» **The data**

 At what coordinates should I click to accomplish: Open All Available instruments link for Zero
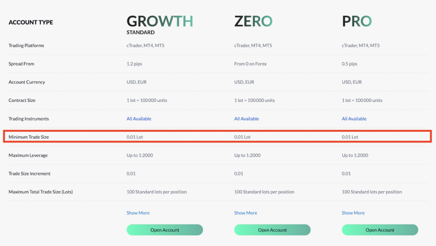[247, 119]
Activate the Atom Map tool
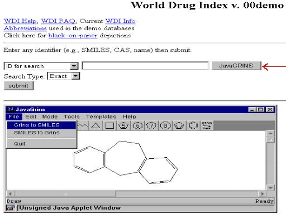Image resolution: width=286 pixels, height=214 pixels. (207, 125)
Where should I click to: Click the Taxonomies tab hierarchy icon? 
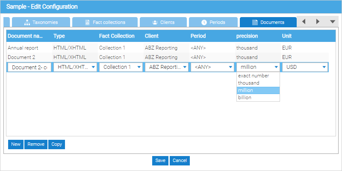tap(27, 23)
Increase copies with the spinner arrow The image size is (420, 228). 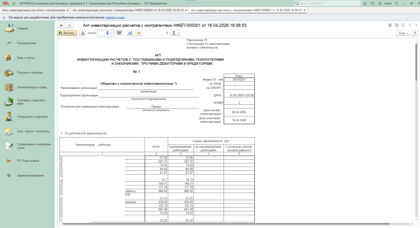point(112,32)
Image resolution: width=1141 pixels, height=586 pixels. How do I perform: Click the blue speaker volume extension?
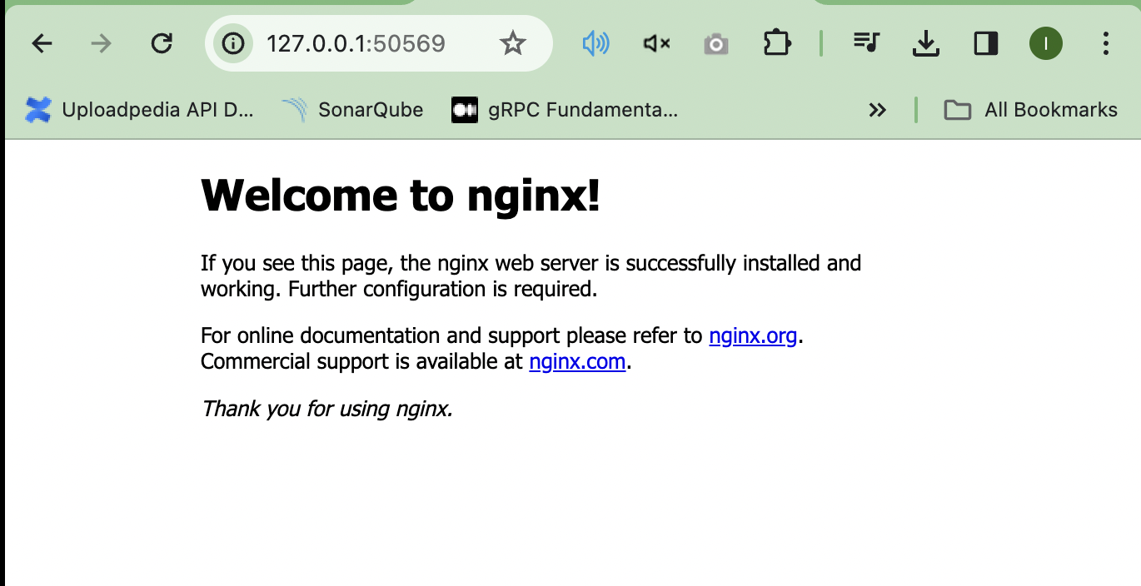(x=595, y=43)
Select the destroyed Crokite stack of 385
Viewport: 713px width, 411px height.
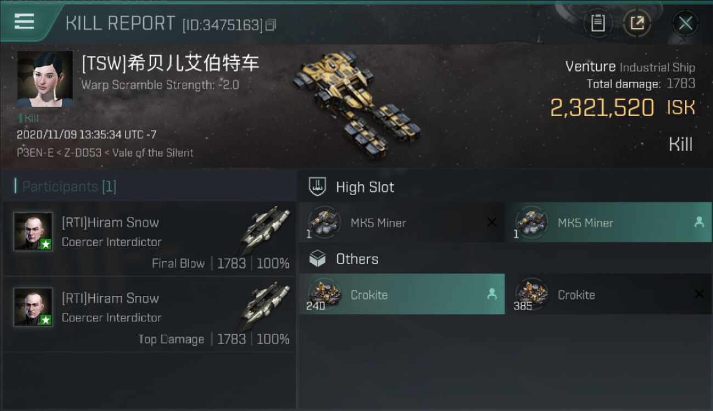[608, 294]
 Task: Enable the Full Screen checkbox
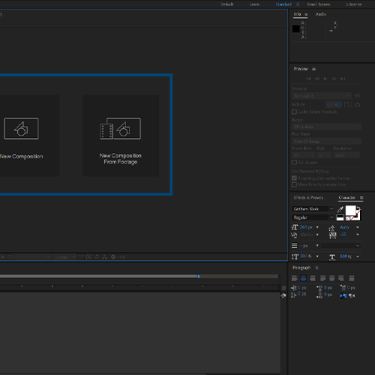pyautogui.click(x=295, y=163)
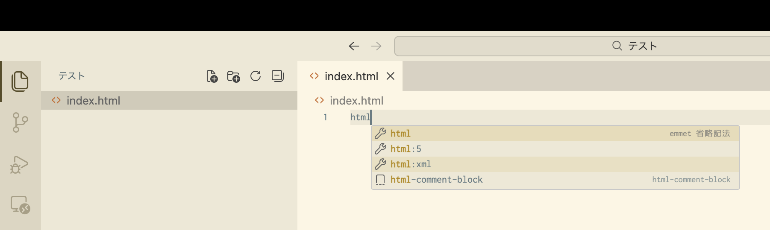Open the Run and Debug view

(x=20, y=164)
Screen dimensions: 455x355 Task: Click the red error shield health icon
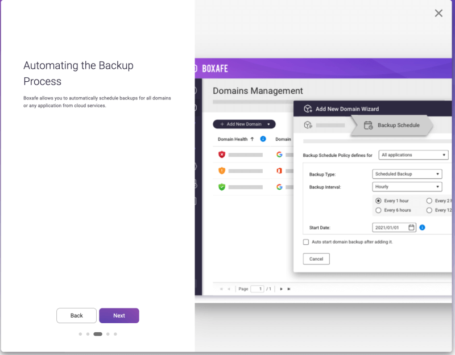222,154
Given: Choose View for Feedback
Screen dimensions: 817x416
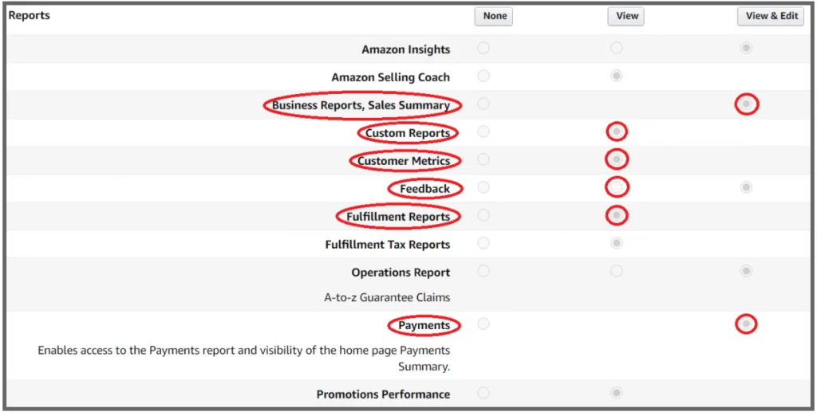Looking at the screenshot, I should [x=617, y=187].
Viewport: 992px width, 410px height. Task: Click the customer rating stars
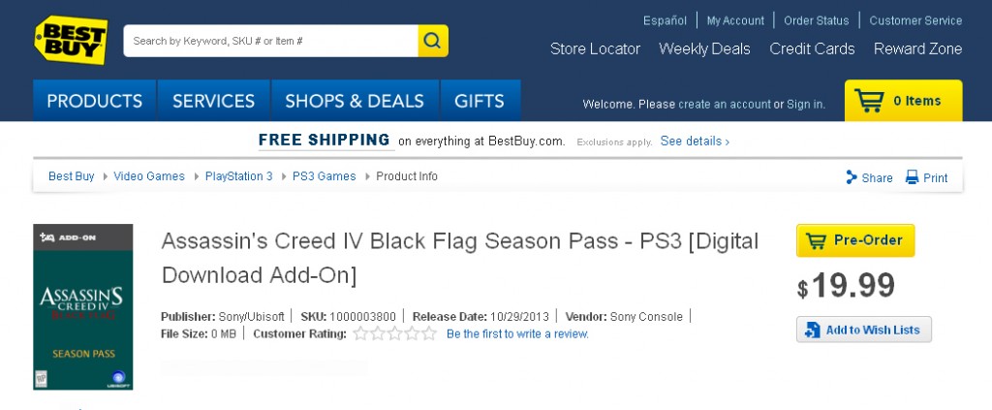(x=394, y=334)
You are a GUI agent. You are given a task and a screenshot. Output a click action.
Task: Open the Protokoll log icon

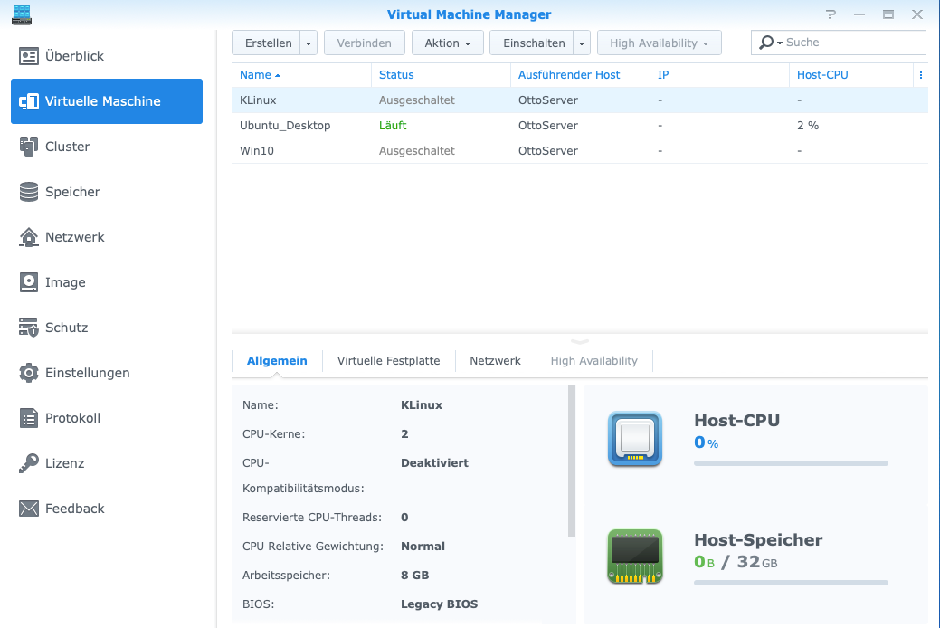click(x=29, y=418)
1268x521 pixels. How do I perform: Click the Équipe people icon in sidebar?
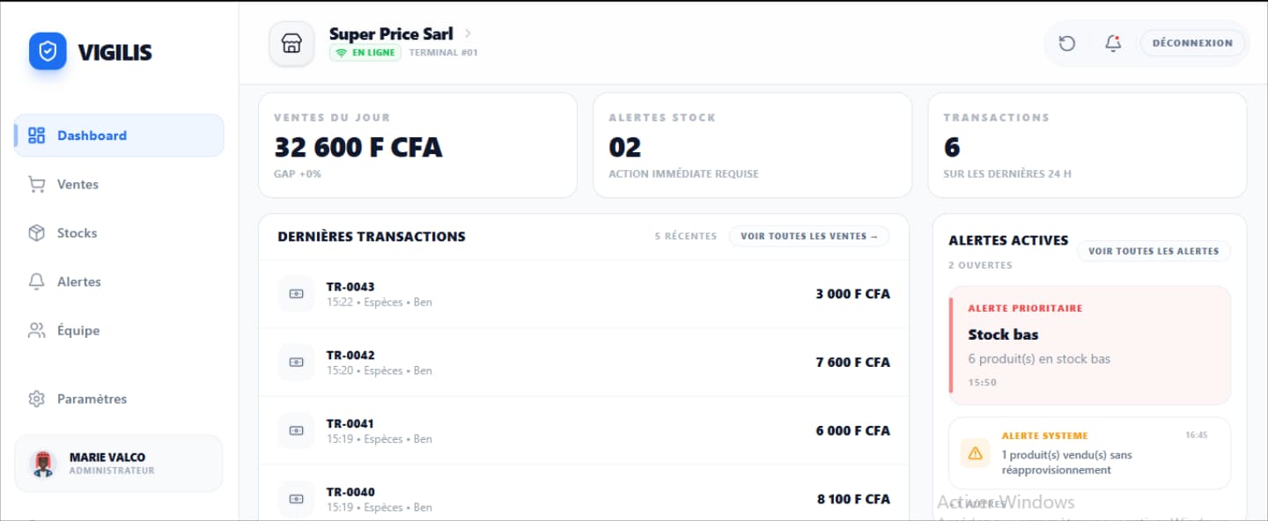(x=36, y=330)
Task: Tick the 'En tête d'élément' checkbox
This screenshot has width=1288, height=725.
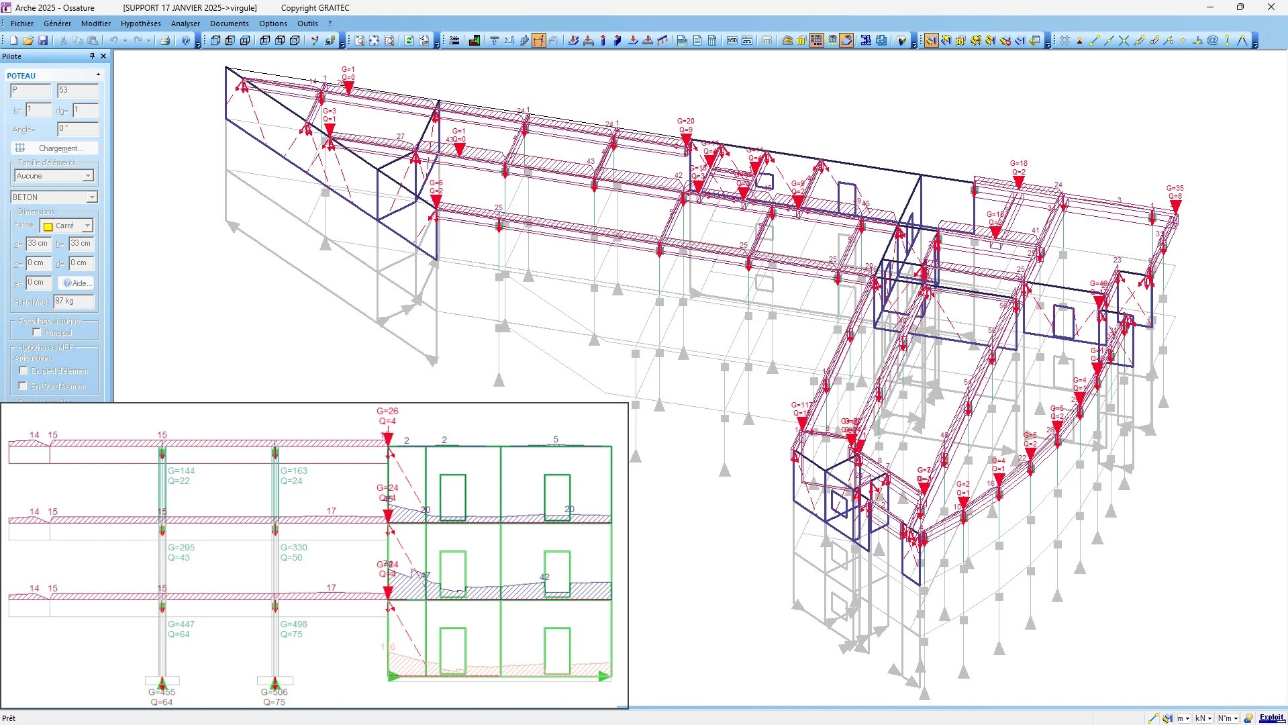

» **Description of the task**
Only the lines from the one containing "Task: Tick the 'En tête d'élément' checkbox" through the last line of the entries, both included, should be repeated exactly, and the pictures should be left out.

» **Answer space**
Task: Tick the 'En tête d'élément' checkbox
This screenshot has width=1288, height=725.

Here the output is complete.